Keep reading to learn what Kubernetes HPA is and how it works in a hands-on example.
Let’s start with a quick recap of Kubernetes autoscaling
Before diving into Horizontal Pod Autoscaler (HPA), let’s look at Kubernetes autoscaling mechanisms.
Kubernetes supports three types of autoscaling:
- Horizontal Pod Autoscaler (HPA), which scales the number of replicas of an application.
- Vertical Pod Autoscaler (VPA), which scales the resource requests and limits of a container.
- Cluster Autoscaler, which adjusts the number of nodes of a cluster.
These autoscalers work on one of two Kubernetes levels: pod and cluster. While Kubernetes HPA and VPA methods adjust resources at the pod level, the Cluster Autoscaler scales up or down the number of nodes in a cluster.
At CAST AI, we made sure that our platform works really well with HPA and offers a direct replacement for Cluster Autoscaler. For more advanced horizontal scaling and business metrics-centric scaling, check out KEDA.
What is Kubernetes Horizontal Pod Autoscaler (HPA)?
In many applications, usage changes over time – for example, more people visit an e-commerce store in the evening than around noon. When the demands of your application change, you can use the Horizontal Pod Autoscaler (HPA) to add or remove pods automatically based on CPU utilization.
HPA makes autoscaling decisions based on metrics that you provide externally or custom metrics.
To get started, you need to define how many replicas should run at any given time using the MIN and MAX values. Once configured, the Horizontal Pod Autoscaler controller takes care of checking metrics and making adjustments as necessary. It checks metrics every 15 seconds by default.
How does Horizontal Pod Autoscaler work?
Configuring the HPA controller will monitor your deployment’s pods and understand whether the number of pod replicas needs to change.
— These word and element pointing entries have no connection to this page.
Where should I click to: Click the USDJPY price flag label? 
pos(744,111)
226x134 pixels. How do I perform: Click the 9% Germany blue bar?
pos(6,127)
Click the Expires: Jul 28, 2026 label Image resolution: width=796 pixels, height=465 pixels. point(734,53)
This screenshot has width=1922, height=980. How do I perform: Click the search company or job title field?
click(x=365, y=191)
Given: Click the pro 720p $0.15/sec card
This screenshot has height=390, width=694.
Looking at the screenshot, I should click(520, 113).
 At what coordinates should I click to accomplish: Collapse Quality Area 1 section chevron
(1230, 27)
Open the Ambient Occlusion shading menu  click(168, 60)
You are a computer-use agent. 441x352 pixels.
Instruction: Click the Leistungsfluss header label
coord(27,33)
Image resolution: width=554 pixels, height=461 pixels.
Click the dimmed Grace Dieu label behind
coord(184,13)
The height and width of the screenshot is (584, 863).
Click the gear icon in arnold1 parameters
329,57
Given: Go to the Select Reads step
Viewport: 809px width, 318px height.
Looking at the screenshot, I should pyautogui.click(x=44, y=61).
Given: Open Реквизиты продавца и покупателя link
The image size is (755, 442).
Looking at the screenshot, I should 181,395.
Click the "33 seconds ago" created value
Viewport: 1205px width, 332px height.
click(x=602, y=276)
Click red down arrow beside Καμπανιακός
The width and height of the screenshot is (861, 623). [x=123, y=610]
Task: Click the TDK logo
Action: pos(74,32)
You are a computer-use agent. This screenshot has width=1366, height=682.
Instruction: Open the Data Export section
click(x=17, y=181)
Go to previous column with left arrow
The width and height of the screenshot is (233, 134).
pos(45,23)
To determine this, HPA takes a weighted mean of a per-pod metric value and calculates whether removing or adding replicas would bring that value closer to its target value.
Imagine that your deployment has a target CPU utilization of 50%. You currently have five pods running there, and the mean CPU utilization is 75%. In this scenario, the HPA controller will add three replicas to bring the pod average closer to the target of 50%.
When to use Kubernetes HPA?
Horizontal Pod Autoscaler is an autoscaling mechanism that comes in handy for scaling stateless applications. But you can also use it to support scaling stateful sets.
To achieve cost savings for workloads that experience regular changes in demand, use HPA in combination with cluster autoscaling. This will help you reduce the number of active nodes when the number of pods decreases.
Limitations of Horizontal Pod Autoscaler
Note that HPA comes with some limitations:
- It might require architecting your application with a scale-out in mind so that distributing workloads across multiple servers is possible.
- HPA might not always keep up with unexpected demand peaks since new virtual machines may take a few minutes to load.
- If you fail to set CPU and memory limits on your pods, they may frequently terminate or waste resources if you choose to do the opposite.
- If the cluster is out of capacity, HPA cannot scale up until new nodes are added to the cluster. Cluster Autoscaler (CA) can automate this process.
What do you need to run Horizontal Pod Autoscaler?
Horizontal Pod Autoscaler (HPA) is a feature of the Kubernetes cluster manager that watches the CPU usage of pod containers, automatically resizing them as necessary to maintain a target level of utilization.
To do that, HPA requires a source of metrics. For example, when scaling based on CPU usage, it uses metrics-server. If you want to use custom or external metrics for HPA scaling, you need to deploy a service implementing the custom.metrics.k8s.io API or external.metrics.k8s.io API; this provides an interface with a monitoring service or metrics source.
Custom metrics include network traffic, memory, or any value that relates to the pod’s application. And if your workloads use the standard CPU metric, make sure to configure the CPU resource limits for containers in the pod spec.
Expert tips for running Kubernetes HPA
1. Install metrics-server
Kubernetes HPA needs to access per-pod resource metrics to make scaling decisions. These values are retrieved from the metrics.k8s.io API provided by the metrics-server.
2. Configure resource requests for all pods
Another key source of information for HPA’s scaling decisions is observed CPU utilization values of pods. But how are these values calculated? They are a percentage of the resource requests from individual pods.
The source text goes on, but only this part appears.